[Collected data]

######

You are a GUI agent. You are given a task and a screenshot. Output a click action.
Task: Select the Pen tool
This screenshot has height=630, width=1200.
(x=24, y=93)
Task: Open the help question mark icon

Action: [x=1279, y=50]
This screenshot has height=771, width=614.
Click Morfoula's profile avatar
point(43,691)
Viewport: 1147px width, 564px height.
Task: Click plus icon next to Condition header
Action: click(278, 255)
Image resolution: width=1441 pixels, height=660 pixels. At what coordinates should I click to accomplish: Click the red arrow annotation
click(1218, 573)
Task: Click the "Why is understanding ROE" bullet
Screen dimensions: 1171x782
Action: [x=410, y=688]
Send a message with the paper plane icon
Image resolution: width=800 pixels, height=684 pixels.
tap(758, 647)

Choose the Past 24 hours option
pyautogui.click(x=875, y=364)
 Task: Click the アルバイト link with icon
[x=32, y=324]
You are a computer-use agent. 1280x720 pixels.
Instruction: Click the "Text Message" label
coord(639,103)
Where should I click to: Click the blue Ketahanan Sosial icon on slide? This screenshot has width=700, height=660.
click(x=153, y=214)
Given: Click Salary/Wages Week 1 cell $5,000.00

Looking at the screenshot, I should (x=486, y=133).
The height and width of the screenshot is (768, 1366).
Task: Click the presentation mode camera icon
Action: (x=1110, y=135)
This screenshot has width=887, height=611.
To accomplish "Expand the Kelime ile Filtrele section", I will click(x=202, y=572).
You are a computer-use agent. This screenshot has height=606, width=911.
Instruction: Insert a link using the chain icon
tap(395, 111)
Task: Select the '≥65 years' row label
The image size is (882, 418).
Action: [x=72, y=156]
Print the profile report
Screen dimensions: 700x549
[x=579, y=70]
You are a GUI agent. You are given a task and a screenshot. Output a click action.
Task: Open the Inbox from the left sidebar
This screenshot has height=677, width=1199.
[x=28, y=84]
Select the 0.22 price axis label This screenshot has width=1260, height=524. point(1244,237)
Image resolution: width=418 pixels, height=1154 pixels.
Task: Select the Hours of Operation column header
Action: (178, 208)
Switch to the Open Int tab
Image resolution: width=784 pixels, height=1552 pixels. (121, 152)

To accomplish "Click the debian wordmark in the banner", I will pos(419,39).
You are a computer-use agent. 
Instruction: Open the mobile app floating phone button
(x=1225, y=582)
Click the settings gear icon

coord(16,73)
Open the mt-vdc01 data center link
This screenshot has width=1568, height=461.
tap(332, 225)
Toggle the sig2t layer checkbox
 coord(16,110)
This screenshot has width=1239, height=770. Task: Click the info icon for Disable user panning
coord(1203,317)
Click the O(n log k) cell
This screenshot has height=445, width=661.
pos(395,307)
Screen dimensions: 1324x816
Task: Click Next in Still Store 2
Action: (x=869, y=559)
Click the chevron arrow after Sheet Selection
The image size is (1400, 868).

######

» Aim of the task: The expected response is the full set of records, reproduced exactly.

» Solution:
You are a GUI agent. You are given a task and a screenshot. Output a click action.
Task: Select the Pen tool
This screenshot has height=630, width=1200.
(x=24, y=93)
Task: Open the help question mark icon

Action: [x=1279, y=50]
This screenshot has height=771, width=614.
Click Morfoula's profile avatar
point(43,691)
Viewport: 1147px width, 564px height.
Task: Click plus icon next to Condition header
Action: click(278, 255)
Image resolution: width=1441 pixels, height=660 pixels. At what coordinates should I click to accomplish: Click the red arrow annotation
click(1218, 573)
Task: Click the "Why is understanding ROE" bullet
Screen dimensions: 1171x782
Action: [x=410, y=688]
Send a message with the paper plane icon
Image resolution: width=800 pixels, height=684 pixels.
tap(758, 647)

Choose the Past 24 hours option
pyautogui.click(x=875, y=364)
 Task: Click the アルバイト link with icon
[x=32, y=324]
You are a computer-use agent. 1280x720 pixels.
Instruction: Click the "Text Message" label
coord(639,103)
Where should I click to: Click the blue Ketahanan Sosial icon on slide? This screenshot has width=700, height=660.
click(x=153, y=214)
Given: Click Salary/Wages Week 1 cell $5,000.00

Looking at the screenshot, I should (x=486, y=133).
The height and width of the screenshot is (768, 1366).
Task: Click the presentation mode camera icon
Action: (x=1110, y=135)
This screenshot has width=887, height=611.
To accomplish "Expand the Kelime ile Filtrele section", I will click(x=202, y=572).
You are a computer-use agent. This screenshot has height=606, width=911.
Instruction: Insert a link using the chain icon
tap(395, 111)
Task: Select the '≥65 years' row label
The image size is (882, 418).
Action: [x=72, y=156]
Print the profile report
Screen dimensions: 700x549
[x=579, y=70]
You are a GUI agent. You are given a task and a screenshot. Output a click action.
Task: Open the Inbox from the left sidebar
This screenshot has height=677, width=1199.
[x=28, y=84]
Select the 0.22 price axis label This screenshot has width=1260, height=524. point(1244,237)
Image resolution: width=418 pixels, height=1154 pixels.
Task: Select the Hours of Operation column header
Action: (178, 208)
Switch to the Open Int tab
Image resolution: width=784 pixels, height=1552 pixels. (121, 152)

To accomplish "Click the debian wordmark in the banner", I will pos(419,39).
You are a computer-use agent. 
Instruction: Open the mobile app floating phone button
(x=1225, y=582)
Click the settings gear icon

coord(16,73)
Open the mt-vdc01 data center link
This screenshot has width=1568, height=461.
tap(332, 225)
Toggle the sig2t layer checkbox
 coord(16,110)
This screenshot has width=1239, height=770. Task: Click the info icon for Disable user panning
coord(1203,317)
Click the O(n log k) cell
This screenshot has height=445, width=661.
pos(395,307)
Screen dimensions: 1324x816
Task: Click Next in Still Store 2
Action: (x=869, y=559)
Click the chevron arrow after Sheet Selection
The image size is (1400, 868).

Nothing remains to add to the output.